Irish employers are “missing the opportunity” to retain knowledge from retiring workers, according to a survey by recruiters Hays Ireland.
The poll of 1,600 employers and employees found that 22 per cent of workers have indicated their plans to retire within the next five years. But only 38 per cent of employers have discussed retirement plans with those workers.

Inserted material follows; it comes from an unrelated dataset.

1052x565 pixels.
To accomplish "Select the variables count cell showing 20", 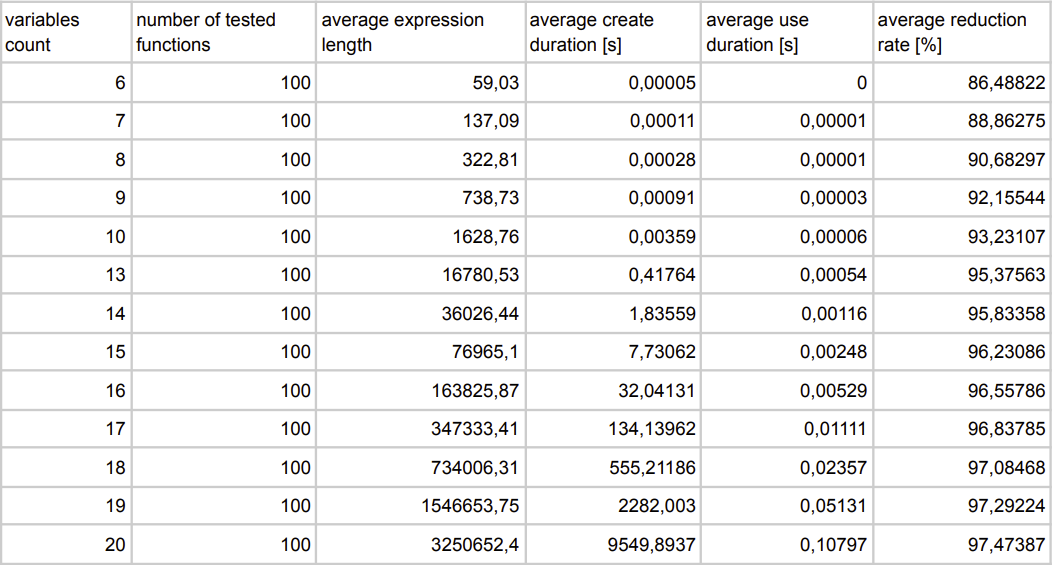I will 65,545.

Hays said this means “many are losing out on opportunities to hold on to skills, transfer knowledge or support longer life working or reskilling”.
The recruiter said that there was a “notable communication disconnect” between retiring workers and employers, underscored by the fact that just 43 per cent of employers here said they offer retirement planning options to employees over the age of 50.
The most recent labour force survey by the Central Statistics Office showed people at work in the State at a record high of 2.64 million between April and June of this year.
Hays said that despite the competitive labour market, many employers are “reluctant to engage with older employees on the subject of future career and retirement plans” and are not doing enough to hold on to older workers.
Overall, 72 per cent of employers say they were actively hiring staff over the age of 50, only 12 per cent say they aren’t, while 15 per cent were unsure.
The survey found that among employees and employers, flexible working hours were considered the most important factor in attracting and retaining workers over the age of 50.
Part-time work is provided to employees aged 50 and above by 15 per cent of employers, while 43 per cent make available the option of remote or home-based work.
Some 31 per cent of employers facilitate a four-day work week for workers over 50, and one-quarter offer compressed hours to allow for a five-day week’s hours in a four-day schedule.
‘Loss of expertise’
Managing director of Hays Ireland Maureen Lynch said that as older professionals may have thoughts of retirement sparked by the rapid pace of technological advancement, it could “potentially trigger a significant loss of expertise and experience from our industries. It’s important employers take measures to harness the potential of their experienced workforce and prevent a skills defect.”
According to 81 per cent of employers surveyed, training programmes for workers over the age of 50 help to attract talent.
“A solution lies in specialised training that addresses the unique needs of older workers and concerns. By tailoring training programmes to bridge any gaps, employers can help to ensure their older employees remain valuable contributors,” said Ms Lynch.